Ce doute déprime le Vieux qui renaude méchamment.

— Apprends, San-Antonio, que j’ai été l’un des meilleurs fusils de mon régiment. Médaille de bronze, s’il te plaît ! Quand j’avais vingt ans, je coupais une carte à jouer à cinquante pas !

— Seulement maintenant tu ne serais même plus capable de couper la parole à un muet !

Cette boutade, d’un humour discutable, j’en conviens[4], le laisse aussi froid qu’une expédition dans l’Arctique[5].

Tout à coup, le Gros qui fouillait un buisson pousse un cri de trident. Il se baisse et ramasse un tas de plumes qu’il brandit en hurlant :

— V’là l’animal !

Nous nous approchons et faisons cercle, ce qui à deux représente une certaine performance. En fait de faisane, c’est un pigeon que Pinuche a bousillé. Si cela enlève à la valeur du gibier, ça donne du prix à celle de son coup de flingot, un pigeon étant plus petit qu’un faisan.

Le père Pinuche se saisit de sa victime et se met à la palper dans la région du jabot.

— Il n’est pas tout à fait mort ? interroge Béru.

— Comment est son pouls ? demandé-je : agité, capricant, concentré, critique, cymatode, dicrote, fébrile, filiforme, formicant, fourmillant, fréquent, inégal, intercadent, intercurrent, intermittent, irrégulier, misérable, myure, ondulant, récurrent, serratile ou vermiculant ?

Pinaud hoche la tête.

— Il est arrêté, tout simplement !

Il va pour enfouir sa proie dans la boîte à masque à gaz qui lui sert de gibecière, mais quelque chose retient à deux mains mon attention pour l’empêcher de glisser sur une bouse de vache.

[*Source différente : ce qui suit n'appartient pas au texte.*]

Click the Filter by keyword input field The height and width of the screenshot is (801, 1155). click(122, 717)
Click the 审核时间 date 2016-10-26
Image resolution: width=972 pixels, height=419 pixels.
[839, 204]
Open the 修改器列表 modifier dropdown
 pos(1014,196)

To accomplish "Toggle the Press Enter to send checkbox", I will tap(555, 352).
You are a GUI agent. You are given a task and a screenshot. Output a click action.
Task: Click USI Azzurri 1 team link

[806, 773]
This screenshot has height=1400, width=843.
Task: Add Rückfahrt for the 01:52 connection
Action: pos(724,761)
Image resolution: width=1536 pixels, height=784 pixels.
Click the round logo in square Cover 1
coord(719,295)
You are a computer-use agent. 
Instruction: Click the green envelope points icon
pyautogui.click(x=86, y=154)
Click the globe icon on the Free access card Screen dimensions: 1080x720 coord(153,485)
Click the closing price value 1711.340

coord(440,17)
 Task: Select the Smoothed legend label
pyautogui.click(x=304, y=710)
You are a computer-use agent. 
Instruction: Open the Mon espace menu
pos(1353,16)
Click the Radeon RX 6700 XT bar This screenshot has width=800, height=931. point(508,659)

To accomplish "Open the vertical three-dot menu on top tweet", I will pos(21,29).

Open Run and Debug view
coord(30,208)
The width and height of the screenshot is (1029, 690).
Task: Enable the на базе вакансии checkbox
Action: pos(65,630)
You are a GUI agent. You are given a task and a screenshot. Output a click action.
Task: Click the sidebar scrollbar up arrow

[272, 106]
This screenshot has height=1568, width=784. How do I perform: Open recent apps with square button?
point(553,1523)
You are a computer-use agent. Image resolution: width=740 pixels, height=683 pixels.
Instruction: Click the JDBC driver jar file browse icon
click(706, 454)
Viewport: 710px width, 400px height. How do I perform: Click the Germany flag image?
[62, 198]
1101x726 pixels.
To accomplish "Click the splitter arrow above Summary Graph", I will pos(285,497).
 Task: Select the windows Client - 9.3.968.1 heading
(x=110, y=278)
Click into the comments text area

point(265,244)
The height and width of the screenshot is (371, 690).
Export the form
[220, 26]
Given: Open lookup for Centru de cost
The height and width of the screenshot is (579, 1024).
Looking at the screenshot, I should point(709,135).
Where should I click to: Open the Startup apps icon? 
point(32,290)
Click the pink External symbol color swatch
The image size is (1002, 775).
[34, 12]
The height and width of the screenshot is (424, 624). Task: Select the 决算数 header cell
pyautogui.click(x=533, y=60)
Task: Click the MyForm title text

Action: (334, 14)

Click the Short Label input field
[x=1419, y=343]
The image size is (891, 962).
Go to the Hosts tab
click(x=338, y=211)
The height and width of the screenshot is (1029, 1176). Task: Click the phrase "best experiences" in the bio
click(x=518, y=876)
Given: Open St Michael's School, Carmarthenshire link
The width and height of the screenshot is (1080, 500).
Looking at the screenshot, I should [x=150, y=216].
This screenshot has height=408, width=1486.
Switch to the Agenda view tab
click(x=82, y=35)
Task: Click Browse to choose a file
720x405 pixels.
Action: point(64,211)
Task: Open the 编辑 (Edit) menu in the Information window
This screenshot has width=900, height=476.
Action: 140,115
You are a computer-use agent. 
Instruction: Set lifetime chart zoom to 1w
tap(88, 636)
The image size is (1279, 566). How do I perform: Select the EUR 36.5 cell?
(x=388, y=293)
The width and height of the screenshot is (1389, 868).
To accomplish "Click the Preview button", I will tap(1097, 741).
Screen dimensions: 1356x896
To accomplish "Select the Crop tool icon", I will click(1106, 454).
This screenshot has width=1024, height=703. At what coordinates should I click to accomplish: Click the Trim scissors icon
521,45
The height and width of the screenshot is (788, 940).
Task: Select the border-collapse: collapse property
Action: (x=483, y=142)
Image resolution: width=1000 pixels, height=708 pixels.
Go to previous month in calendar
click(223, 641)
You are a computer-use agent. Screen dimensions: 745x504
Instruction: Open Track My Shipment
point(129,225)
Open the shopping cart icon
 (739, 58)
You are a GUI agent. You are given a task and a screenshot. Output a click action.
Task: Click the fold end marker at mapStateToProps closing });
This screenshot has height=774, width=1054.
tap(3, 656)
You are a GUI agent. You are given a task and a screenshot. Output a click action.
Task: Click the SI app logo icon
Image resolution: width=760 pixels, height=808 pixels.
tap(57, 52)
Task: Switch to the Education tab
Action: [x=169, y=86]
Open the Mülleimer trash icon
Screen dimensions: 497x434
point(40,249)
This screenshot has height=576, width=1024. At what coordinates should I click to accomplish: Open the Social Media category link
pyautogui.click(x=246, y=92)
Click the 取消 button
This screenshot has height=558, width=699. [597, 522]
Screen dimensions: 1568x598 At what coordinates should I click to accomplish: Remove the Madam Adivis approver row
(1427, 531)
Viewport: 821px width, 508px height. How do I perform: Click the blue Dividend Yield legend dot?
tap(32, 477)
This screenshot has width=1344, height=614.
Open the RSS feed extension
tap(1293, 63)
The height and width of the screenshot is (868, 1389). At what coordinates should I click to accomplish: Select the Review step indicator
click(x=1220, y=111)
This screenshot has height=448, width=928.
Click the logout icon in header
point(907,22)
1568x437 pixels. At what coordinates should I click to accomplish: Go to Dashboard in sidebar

Et le quelque chose en question n’est autre qu’un minuscule étui de métal fixé à la patte du pigeon par une bague spéciale.

— Attends voir !

J’examine l’objet.

— Dis, Pinuche, c’est un pigeon voyageur que tu as abattu.

— Penses-tu !

— Ben regarde ! Ou alors çui-là était vaguemestre dans son unité !

Je m’empare de la bague et de son étui. À l’intérieur de ce dernier, je découvre une petite feuille de papier pelure couverte de signes et de caractères bizarres.

— Qué zaco ? fait Béru, lequel parle couramment l’italien.

— Un message chiffré…

Pinaud n’en revient pas.

— Nom d’un chien, se lamente-t-il, j’ai intercepté une communication de l’armée ! Pourvu qu’on ne me fusille pas !

Je le rassure.

— Voilà belle lurette qu’on n’utilise plus les pigeons dans l’armée, sauf avec des petits pois et des croûtons frits.

— Alors ? s’inquiète Bérurier, qu’est-ce que ça veut dire ?

— Aucune idée. C’est peut-être un : concours entre colombophiles, et c’est peut-être un truc louche. Je passerai ça au Vieux, il avisera.

— Tu crois que c’est comestible, un pigeon voyageur ? s’inquiète Pinaud qui revient en galopant à des considérations gastronomiques.

— Pourquoi pas ? tonitrue Béru. Un facteur, c’est un homme comme les autres, après tout.

C’était là un argument convaincant, que Pinaud crut[6].

CHAPITRE II

Je n’ai pas de SECRET pour vous

Quatre jours après cette partie de chasse mémorable qui se solda par l’hécatombe ci-avant décrite, le Vieux me fait appeler dans son burlingue secret. La pièce est triste comme un vieux numéro de la Revue Boursière, et le maître des Services paraît aussi joyeux qu’une catastrophe minière.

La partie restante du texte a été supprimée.